Additionally, is it possible to get a list of all the specific things these new rules have blocked, over the next 6 hours or so? Eg, if a machine is attempting to connect to microsoft.com or time.apple.com still I'd like to see the source & destination IPs.

Assignee: bhearsum → server-ops-releng

Component: Release Engineering → Server Operations: RelEng

QA Contact: release → zandr

Arzhel Younsi [:XioNoX]

Comment 20

•

13 years ago

Attached file Blocked traffic — Details

A small portion of the blocked traffic for this rule.
The firewall logs are full of blocked ntp traffic to time.apple.com, it would be nice if you could change that, or I can allow traffic to there.

Amy Rich [:arr] [:arich]

Comment 21

•

13 years ago

(In reply to comment #20)
> Created attachment 538576 [details]
> Blocked traffic
> 
> A small portion of the blocked traffic for this rule.
> The firewall logs are full of blocked ntp traffic to time.apple.com, it
> would be nice if you could change that, or I can allow traffic to there.

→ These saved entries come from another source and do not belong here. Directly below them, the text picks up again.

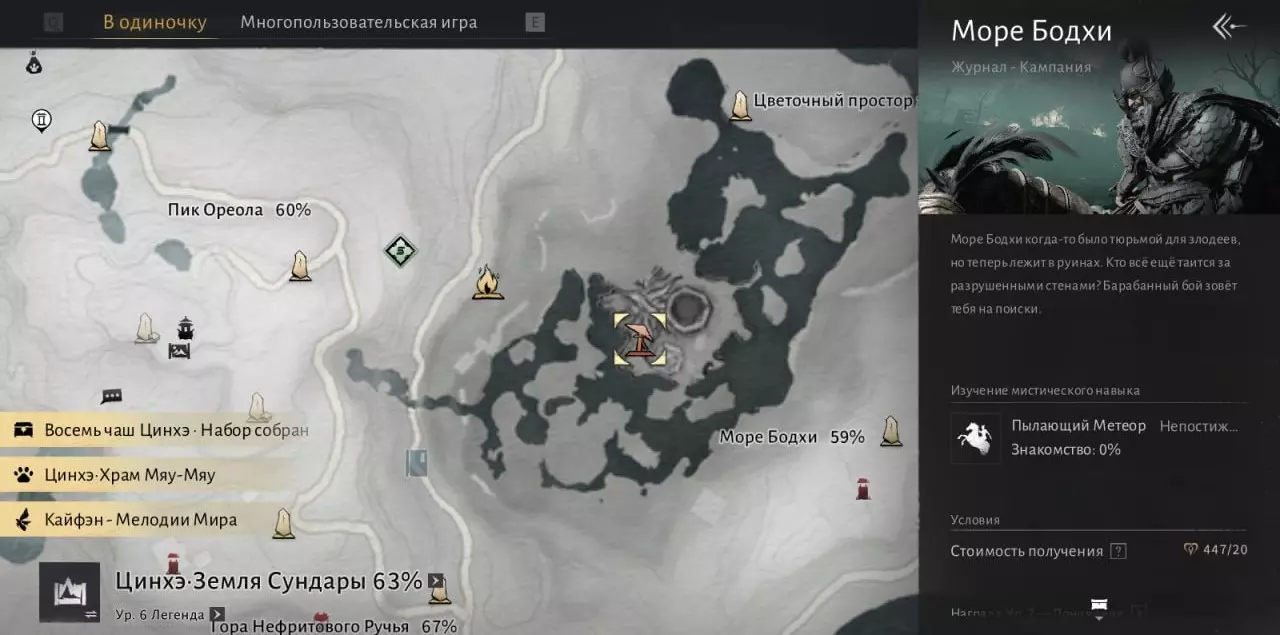Open the region switch icon beside Цинхэ·Земля Сундары
The image size is (1280, 635).
[70, 592]
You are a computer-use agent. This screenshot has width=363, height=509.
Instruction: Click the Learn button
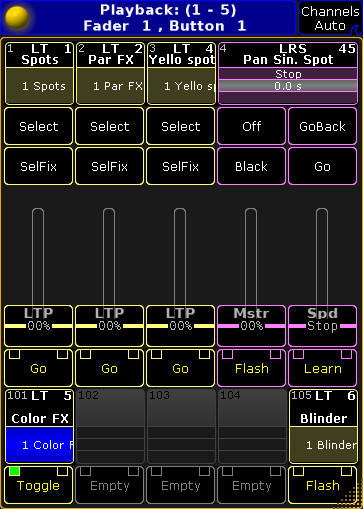click(322, 368)
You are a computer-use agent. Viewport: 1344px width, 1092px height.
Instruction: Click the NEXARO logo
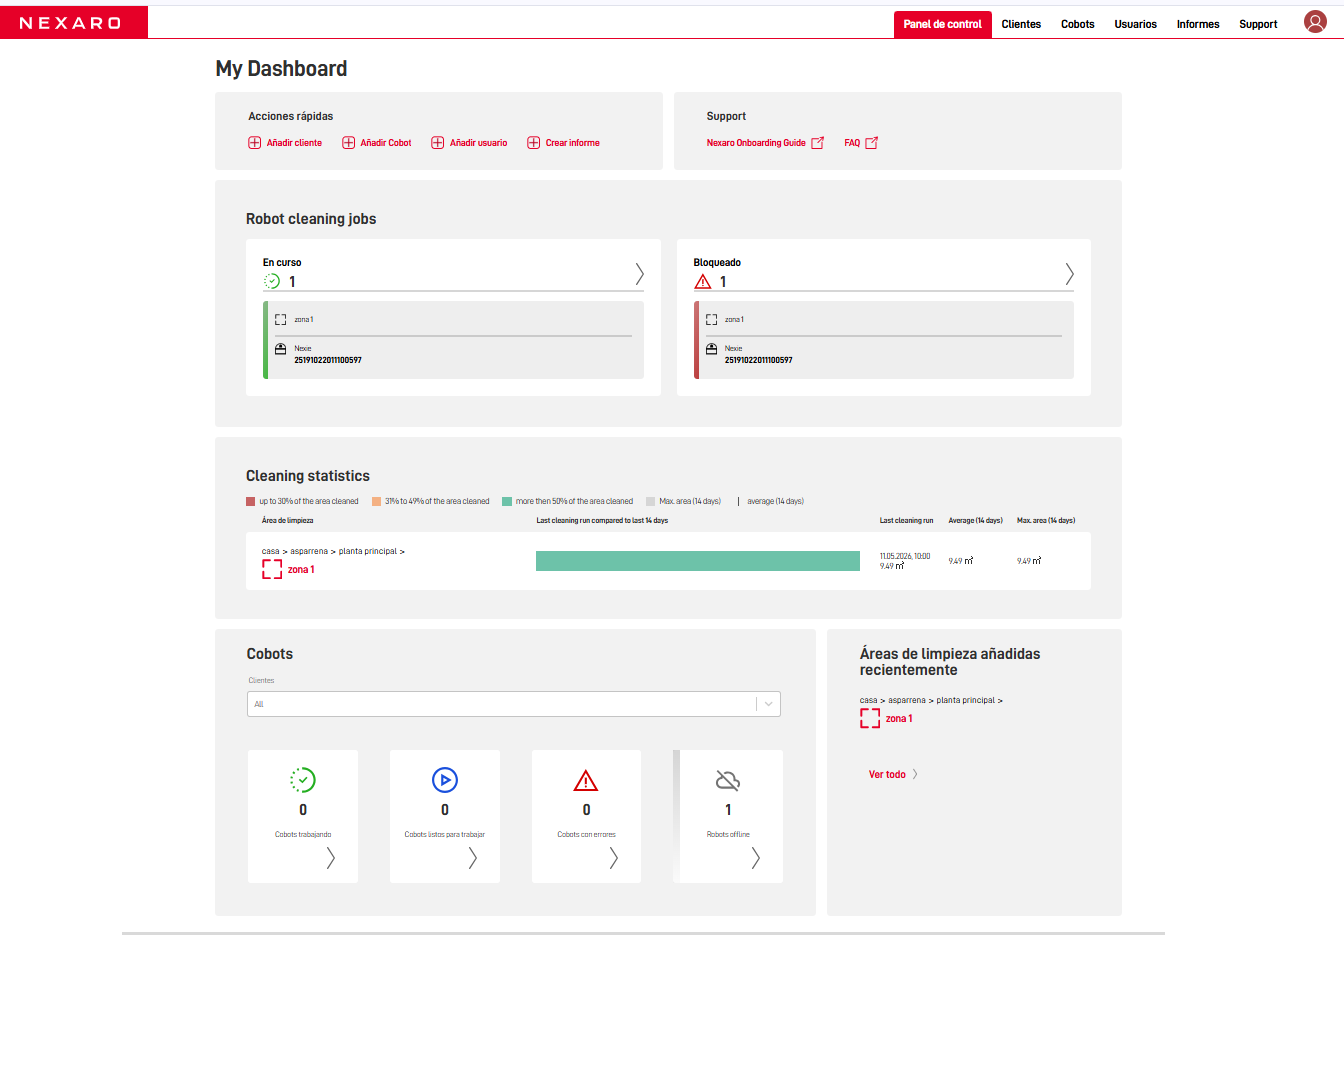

All of the machines in scl1 capable of doing so should be using dhcp to get their ntp servers (and dhcp is handing out 10.12.75.10, 10.12.75.12, 10.2.71.5 right now)

bhearsum@mozilla.com (:bhearsum)

Reporter

Comment 22

•

13 years ago

(In reply to comment #21)
> (In reply to comment #20)
> > Created attachment 538576 [details]
> > Blocked traffic
> > 
> > A small portion of the blocked traffic for this rule.
> > The firewall logs are full of blocked ntp traffic to time.apple.com, it
> > would be nice if you could change that, or I can allow traffic to there.
> 
> All of the machines in scl1 capable of doing so should be using dhcp to get
> their ntp servers (and dhcp is handing out 10.12.75.10, 10.12.75.12,
> 10.2.71.5 right now)

Mac and Windows actually don't know how to obey DHCP-provided ntp servers. Over in bug 646056 I rolled out changes that should've got all machines syncing to ntp.build.mozilla.org, instead.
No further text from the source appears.